Drug giant GlaxoSmithKline has pleaded guilty to promoting off-label drug uses and hiding important safety information from the public. The penalty in this case is $3 billion, which is the third-largest fraud settlement in U.S. history.
A civil settlement will accompany the criminal case in which Glaxo was accused of improper marketing practices and providing doctors with “expensive resort vacations, European hunting trips, high-paid speaking tours and even tickets to a Madonna concert.” The Deputy Attorney General, James M. Cole, has stated that this fine will be the largest paid by a drug company.
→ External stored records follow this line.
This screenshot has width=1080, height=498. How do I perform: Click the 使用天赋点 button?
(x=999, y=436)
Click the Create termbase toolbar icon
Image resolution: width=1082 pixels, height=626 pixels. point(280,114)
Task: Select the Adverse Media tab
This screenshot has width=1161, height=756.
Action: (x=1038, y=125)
As part of the penalty, Glaxo has also had to agree to be monitored by government officials for as long as five years as a means for the government to ensure that Glaxo remains compliant.
“Let me be clear, we will not tolerate health care fraud,” Cole told a news conference at the Justice Department.
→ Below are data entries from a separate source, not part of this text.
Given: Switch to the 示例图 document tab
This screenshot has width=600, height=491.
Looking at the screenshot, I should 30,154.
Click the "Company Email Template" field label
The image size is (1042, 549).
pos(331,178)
“For far too long, we have heard that the pharmaceutical industry views these settlements merely as the cost of doing business,” Acting Assistant Attorney General Stuart F. Delery, head of Justice’s civil division, said at the news conference. “That is why this administration is committed to using every available tool to defeat health care fraud.”
For the company’s part, CEO Sir Andrew Witty has stated that the company has learned its lesson.
“Today brings to resolution difficult, long-standing matters for GSK,” Witty noted. “Whilst these originated in a different era for the company, they cannot and will not be ignored.”
Drug manufacturers like Glaxo (the makers of Paxil) have long been accused of failing to warn the public and healthcare professionals about the dangers linked to taking their medications, including Paxil. Crimes like the ones in this case by drug companies have been too common because the companies expect a certain amount of financial liability and continue to break the law. These fines are often handed down because the companies aggressively pursue doctors to promote their drugs before they are even approved for use by the FDA. Some companies even go so far as to offer kickbacks to doctors and hospitals that prescribe their drugs.
One of the drugs brought up in this case against Glaxo was Paxil. Glaxo was accused of “illegally promoting the drug Paxil for treating depression in children from April 1998 to August 2003, even though the FDA never approved it for anyone under age 18.” Paxil is an SSRI antidepressant medication that is used to treat severe depression and anxiety disorders. The drug has been found to cause serious side effects, including violent and suicidal thoughts and behavior and birth defects (PPHN, cleft palate and heart, lung and brain defects) in babies whose mothers take the drugs while pregnant.